**What to do:**
A: Copy out each bulleted line in the email troubleshooting text, in the order given.
B: Write a continuation of the email troubleshooting text that picks up after its final sentence.

There are many things that can throw a wrench in the mail delivery process. Before you start troubleshooting, you need to have a grasp of the actual problem, not just what was reported to you. Do not take the word of a non-technical person at face value when they tell you that ’email is down for everyone’. That can have a number of different meanings. You need to ask some questions before you start.
- What is the scope of the problem?
- How many people are affected? Almost as importantly, is there anyone who seems UNaffected and can still receive mail?
- Are users able to send mail between each other inside the company but not send or receive to/from people outside?
- When did it start?
- Are there any error messages or common symptoms that the affected users are seeing?
- Are people at outside companies getting any kind of bounceback message when trying to send email to addresses on the affected domain? See if you can have a copy of one of these bouncebacks forwarded to you if at all possible.

Saved entries:

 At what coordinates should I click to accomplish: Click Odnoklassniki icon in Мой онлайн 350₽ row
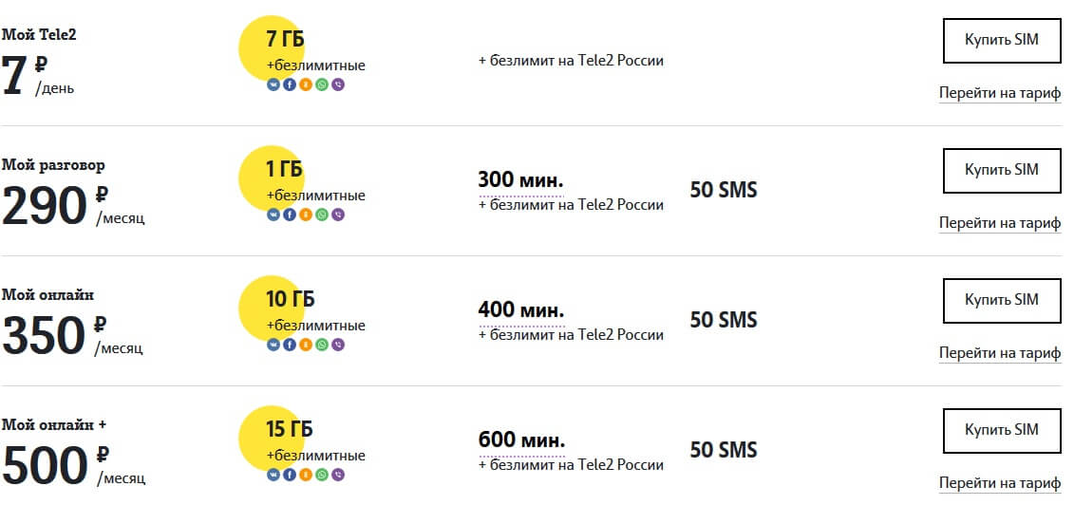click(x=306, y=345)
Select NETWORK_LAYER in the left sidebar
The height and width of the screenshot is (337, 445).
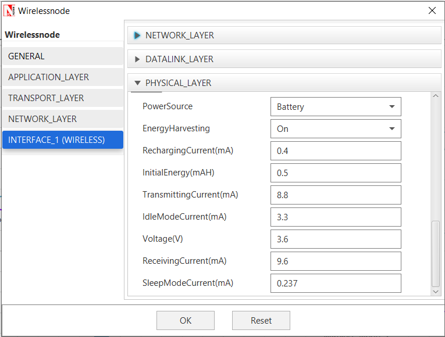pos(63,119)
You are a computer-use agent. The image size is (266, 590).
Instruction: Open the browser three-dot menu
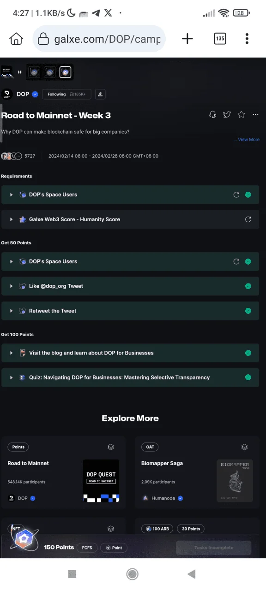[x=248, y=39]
==
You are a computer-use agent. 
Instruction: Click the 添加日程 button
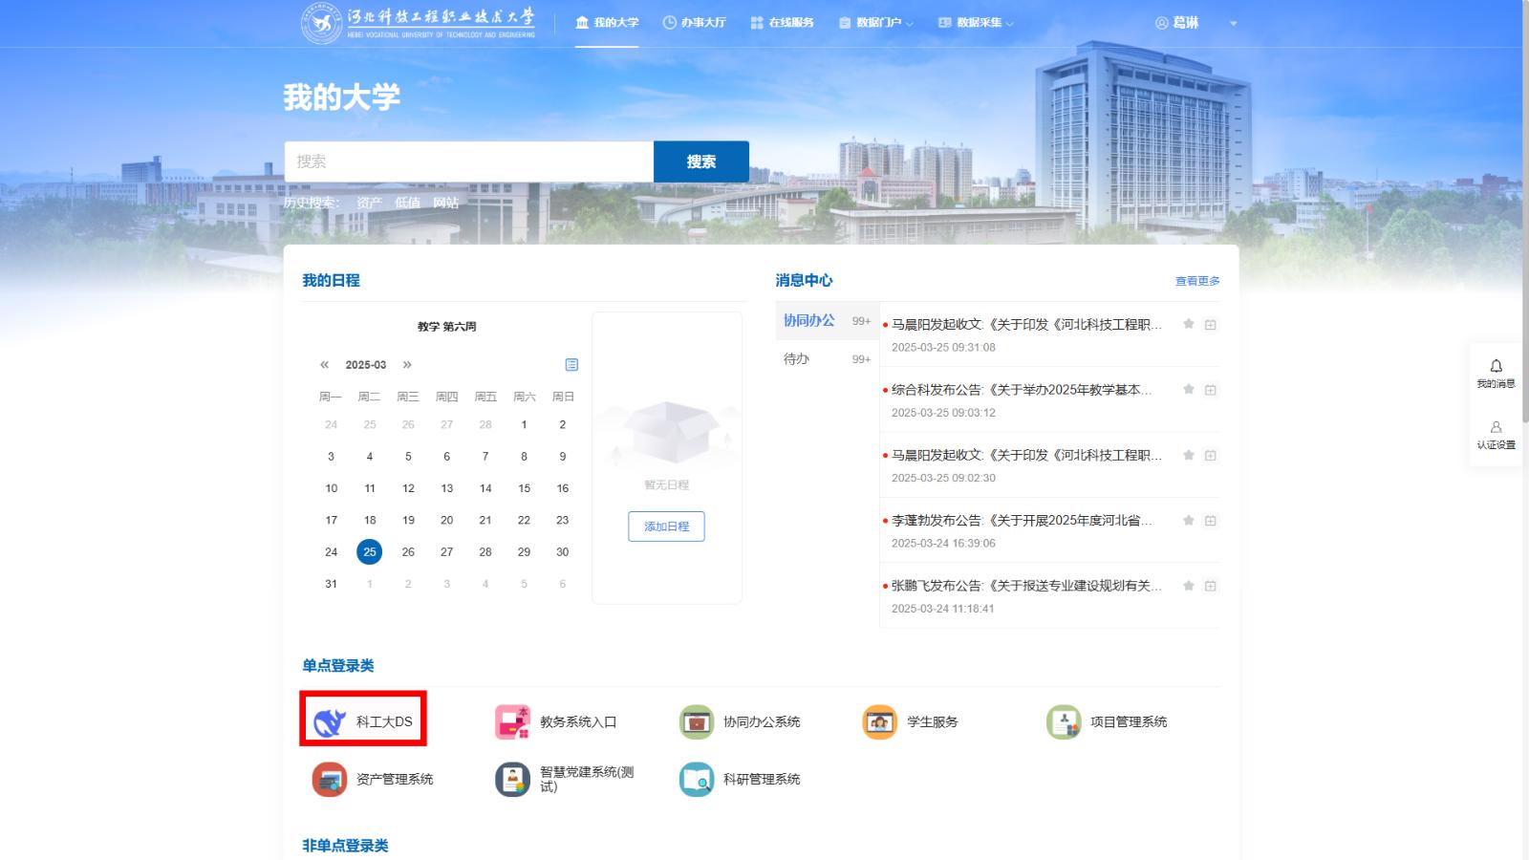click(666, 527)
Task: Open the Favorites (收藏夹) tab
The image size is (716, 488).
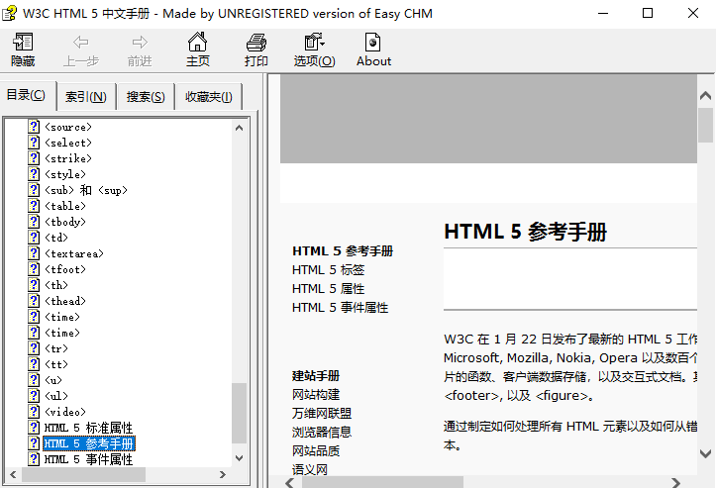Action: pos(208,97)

**Responses:**
A:
- What is the scope of the problem?
- How many people are affected? Almost as importantly, is there anyone who seems UNaffected and can still receive mail?
- Are users able to send mail between each other inside the company but not send or receive to/from people outside?
- When did it start?
- Are there any error messages or common symptoms that the affected users are seeing?
- Are people at outside companies getting any kind of bounceback message when trying to send email to addresses on the affected domain? See if you can have a copy of one of these bouncebacks forwarded to you if at all possible.

B:
- What was changed? Besides the obvious, that it was working and is now not, something may have been changed. Ask anyone whom you know may have been working on the affected mail server or domain name within the last day or so. Changes to DNS records? firewall rules? spam filter device or spam filtering software on the server? etc. A lot of the time, finding out what was changed will point you toward the cause of your problem.
I would also say that if you are working on a problem for any given mail server or client, you should understand how their mail delivery is configured. If not, you should have someone on hand who does.
On to troubleshooting…
I generally like to take an ‘outside coming in’ approach. I start from the perspective of a mail server out on the Internet trying to deliver mail to the domain for which there is a problem and work my way to the destination mailbox. Here are some of the things that should be checked.
1. MX records. First, you should know what the MX records SHOULD be under normal circumstances. Then, you can use online tools such as MXToolbox or Hexillion.com to find out what the MX records are currently. If the primary MX record is ‘mail.domainname.com’, ping that address from outside the network that contains the affected mail server and see what IP address is resolved. Keep that IP address handy for the next step.
2. Check the firewall. Are there access and NAT rules in place to allow SMTP traffic to come through the firewall to the appropriate server? What is the external address of the mail server or spam filter as configured on the firewall? Does it match the IP address you found in step 1?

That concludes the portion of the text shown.